Le mécontentement couve dans la Cité. Un esclavage plus dur, en vue d’une liberté future, a fait disparaître les libertés d’un moment. Crixus, à la tète des Gaulois, des Celtes et ces Germains, part à la rencontre des Légions. Des trente mille parmi les plus durs, pas un ne reviendra. Crassus et ses légions avancent toujours, les alliés de Spartacus se dérobent. La Cité du Soleil a fini de vivre. Il ne reste plus à Spartacus qu’à affronter l’ennemi avec la certitude de la défaite : il mourra au combat en révolutionnaire battu, mais qui n’abdique pas.
Quelles plus belles raisons pouvait-il donner à l’ennemi que celles-ci : « Il faut aller jusqu’au bout, sans quoi la chaîne des relais se romprait. Telle est la règle ; on ne doit pas demander pourquoi… » Et comme Crassus ne comprenait pas, il prit la coupe sur la table, la vida jusqu’à la dernière goutte et dit en souriant : « Il ne faut pas laisser de reste. Il faut la donner propre au suivant… »

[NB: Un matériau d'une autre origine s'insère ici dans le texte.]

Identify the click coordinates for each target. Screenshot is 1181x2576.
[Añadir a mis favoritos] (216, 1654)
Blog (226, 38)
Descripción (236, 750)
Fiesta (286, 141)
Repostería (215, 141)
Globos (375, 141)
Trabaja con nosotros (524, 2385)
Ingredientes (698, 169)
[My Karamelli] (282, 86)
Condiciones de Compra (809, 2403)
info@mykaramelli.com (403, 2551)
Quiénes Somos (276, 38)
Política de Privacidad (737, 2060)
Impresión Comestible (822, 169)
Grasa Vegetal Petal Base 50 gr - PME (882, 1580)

Nous avions l’intention de faire suivre cette analyse d’un commentaire. Est-ce nécessaire ? Qu’il nous suffise de dire que les personnages ne sont pas des marionnettes historiques mues par le bon plaisir de l’auteur, mais qu’ils posent, que la lutte pose, elle aussi, des questions qui ne se résolvent pas dans l’abstrait. Crixus avait-il raison de vouloir porter le feu dans le monde romain tout entier afin de rallier d’un seul coup tous les esclaves ? Spartacus a-t-il eu tort de borner ses ambitions à ses capacités du moment et entreprendre la réalisation de ce qui était possible immédiatement ?
Il faut une grande témérité d’esprit pour en trancher. Koestler a eu la hardiesse de poser les termes brûlants du problème. Qu’il en soit remercié.
Maurice NADEAU.
(1) Arthur Koestler : « Spartacus » (Aimery Somogy).